Das Europäische Parlament blockierte Abgeordnete von der Nutzung von KI-Tools auf ihren Arbeitsgeräten unter Berufung auf Sicherheits- und Datenschutzrisiken, während der Iran gleichzeitig die Straße von Hormus vorübergehend für Schießübungen schloss, inmitten eskalierender Spannungen mit den USA. In anderen Nachrichten räumte die syrische Regierung weitverbreitete Fluchten aus dem mit dem IS verbundenen Lager al Hol ein, und Royal Mail wurde zwei Wochen Zeit gegeben, um auf Vorwürfe zu reagieren, Pakete gegenüber Briefen zu priorisieren. Schließlich stiegen die Fälle von Verschwindenlassen in Mexiko in den letzten zehn Jahren um 200 %.

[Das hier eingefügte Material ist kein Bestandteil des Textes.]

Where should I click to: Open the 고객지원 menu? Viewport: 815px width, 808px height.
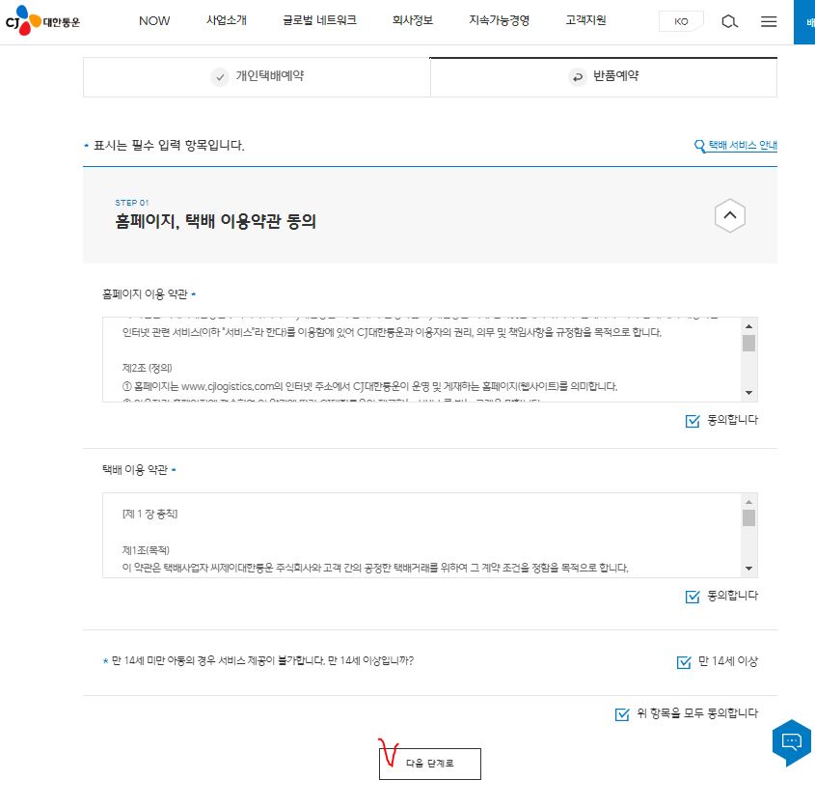584,18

Die IT-Abteilung des Europäischen Parlaments erklärte, sie könne die Sicherheit von Daten, die auf die Server von KI-Unternehmen hochgeladen werden, nicht garantieren, wie aus einer von Politico eingesehenen E-Mail hervorgeht. In der E-Mail wurde weiter festgestellt, dass das volle Ausmaß der mit KI-Unternehmen geteilten Informationen noch bewertet werde, was zu der Entscheidung führte, diese Funktionen zu deaktivieren. Das Hochladen von Daten in KI-Chatbots, wie z. B. von Anthropic, Microsoft und OpenAI, könnte US-Behörden potenziell den Zugriff auf Benutzerinformationen ermöglichen.
Unterdessen erhöhte die Schließung der Straße von Hormus durch den Iran für Militärübungen am Dienstag die Spannungen mit den USA, selbst als in Genf Atomgespräche stattfanden. Teheran gab bekannt, dass die iranischen Revolutionsgarden (IRGC) Übungen in der Straße von Hormus, im Persischen Golf und im Golf von Oman einleiteten, allesamt kritische internationale Schifffahrtsrouten. Diese Maßnahme folgte auf die Warnungen des Iran an die USA bezüglich ihrer militärischen Präsenz in der Region.
In Syrien sagte ein Regierungsbeamter gegenüber Sky News, dass das Lager al Hol, in dem Zehntausende von Frauen und Kindern untergebracht waren, die mit dem IS in Verbindung standen, weitgehend geleert wurde, da es nach der staatlichen Übernahme im Januar zu Fluchten kam. Der Beamte räumte ein, dass die Fluchten nach der Übernahme durch die Regierung anhielten.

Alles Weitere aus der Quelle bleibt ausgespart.